IFTTT example program: motorized skylight and window openers can be triggered to close with our rain sensing sytem

IFTTT Phone App Example: Motorized Skylight Opener with Rain Sensor


This is just a quick note to mention that we now have actuators with an INTEGRATED rain sensor. All you have to do is install and apply power. If rain falls on the sensor, it will close immediately. We also have a choice of actuators, depending on the weight of your skylight. See Skylight Motor Kits with rain sensor here.

The following article is a much more complicated way of doing it, but we have left it in place for legacy purposes.

Overview phone app for skylight and window openers with rain sensing

This is the second article in this series about creating an IFTTT rain sensor monitoring system for a motorized skylight opener.

We will re-purpose the alarm system by using a door/window open/close sensor as an input for the rain detector.

If you missed the previous article about the motorized skylight rain sensor components, please consider reviewing that article first.

Our preferred controller is the BroadLink® HA-RFIRW-5V automation hub phone app that controls our skylight/window openers, blind motors, smart film, drapery motors, and many other devices, such as fans and LED lights.

It is both affordable and able to control our motors directly, because it has the ability to "learn" individual RF motor control signals, including those used to open and close our skylight/window actuators.

automated remote control of skylight and window openers with rain sensing In this article we will be discussing the setup of the software that generates the IFTTT (if-this-then-that) event manager for the rain sensing system, and the inclusion process of the re-purposed door/window sensor as an input for the rain sensor.

There are 4 main hardware components to this system:

  • The RS-RFISM-12V rain sensor
  • The DW-RFISM-3VB wireless door/window open detection transmitter
  • The TR-RFISMW-AC transceiver hub that contains the IFTTT event reaction program
  • The HA-RFIRW-5V controller hub that activates the skylight actuator motors

The BroadLink® Control App for Android and IOS

event manager sends skylight motor close command when rain starts The picture to the right is a screen capture of the BroadLink® Android phone app (IOS is also available).

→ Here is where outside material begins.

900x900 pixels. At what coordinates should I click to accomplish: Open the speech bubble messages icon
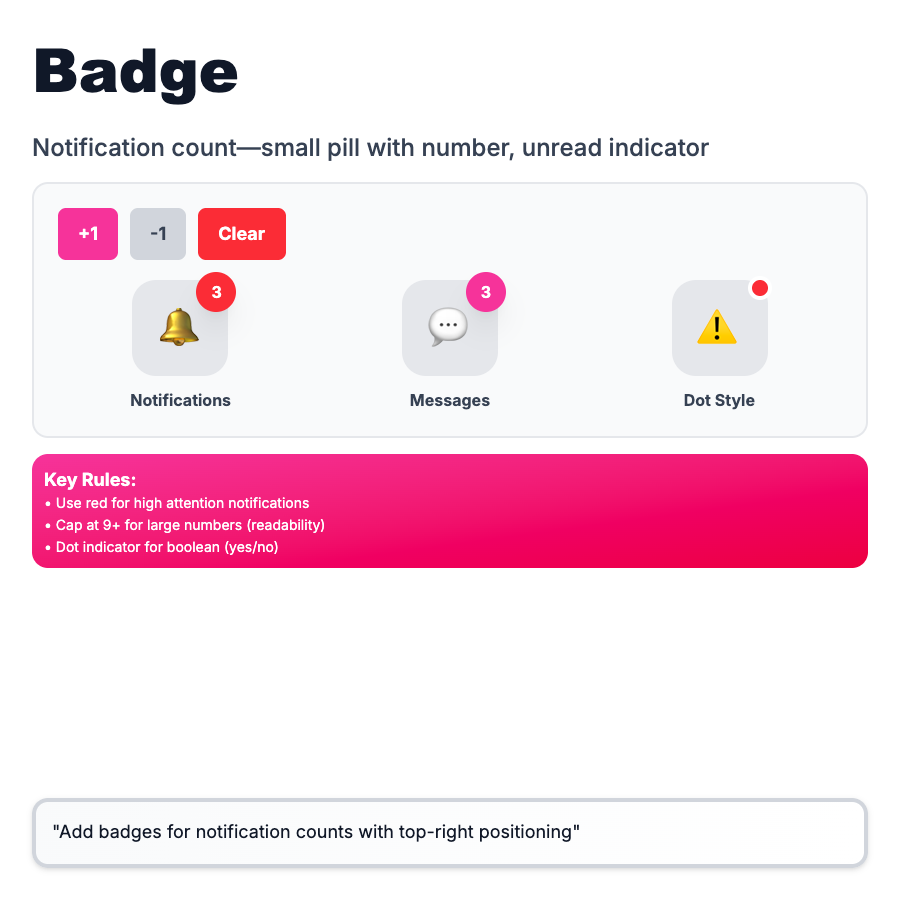(449, 329)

The Android version we use is very stable and has never crashed.

This is the master home screen for the entire system, where you can see that we have created some control screens and installed various devices, including the last device icon that says "Rain Detect". Note that you can use pictures or icons as buttons that launch the various screens.

The top two images (Living Room, scene of getting up) are just default scenes to give you a place to start, where you can create an "action sequence" series of commands to do various things. For instance, the "getting up" scene may boil a kettle, open the blinds, turn up the heat, etc.

Below that, we have created a row of control screens:

  • Theater (controls lights, projector, blackout blinds, cable box, Netflix streaming box, Sony audio system, HDMI switching, etc.
  • Shaw (dedicated controls for cable box remote)
  • Netflix (dedicated controls for Netflix streaming box)
  • Skylights (dedicated controls to open and close skylights)

The final row shows the icons for several devices:

  • Smart Plug (AC grid voltage on/off switch with night light and timer)
  • e-Sensor (temperature, humidity, light level, sound level)
  • Rain Detect (door/window opening sensing, re-purposed and re-named as rain sensor)

The TR-RFISMW-AC Alarm Transceiver Hub

transceiver event manager closes skylight via WiFi when rain starts That very last item (Rain Detect) on the home screen is the icon that appears when you connect the TR-RFISMW-AC alarm transceiver hub to your wifi router (it contains the IFTTT alarm event reaction program). It will automatically appear on any phones or tablets in your system that have had the BroadLink app installed.

If you haven't already done it, please plug it into an outlet and connect to your router using the SmartConfig™ method; just enter your router SSID and password credentials. It will connect and retain those settings in non-volatile flash memory, so even if you have a power failure, it will automatically re-start when power is restored (as do all the units in this system).

This hub is the focus of this article series, receiving radio signals from the wireless door/window sensor. It manages the event logic and communicates with the rest of the system via WiFi, through your router.

If you missed the previous article about the motorized skylight rain sensor components, please consider reviewing that article first.

You can install as many of these hubs as you like (each with its own IP address), up to the limit of your router's capability (usually around 255). If you want more, you can just install another router.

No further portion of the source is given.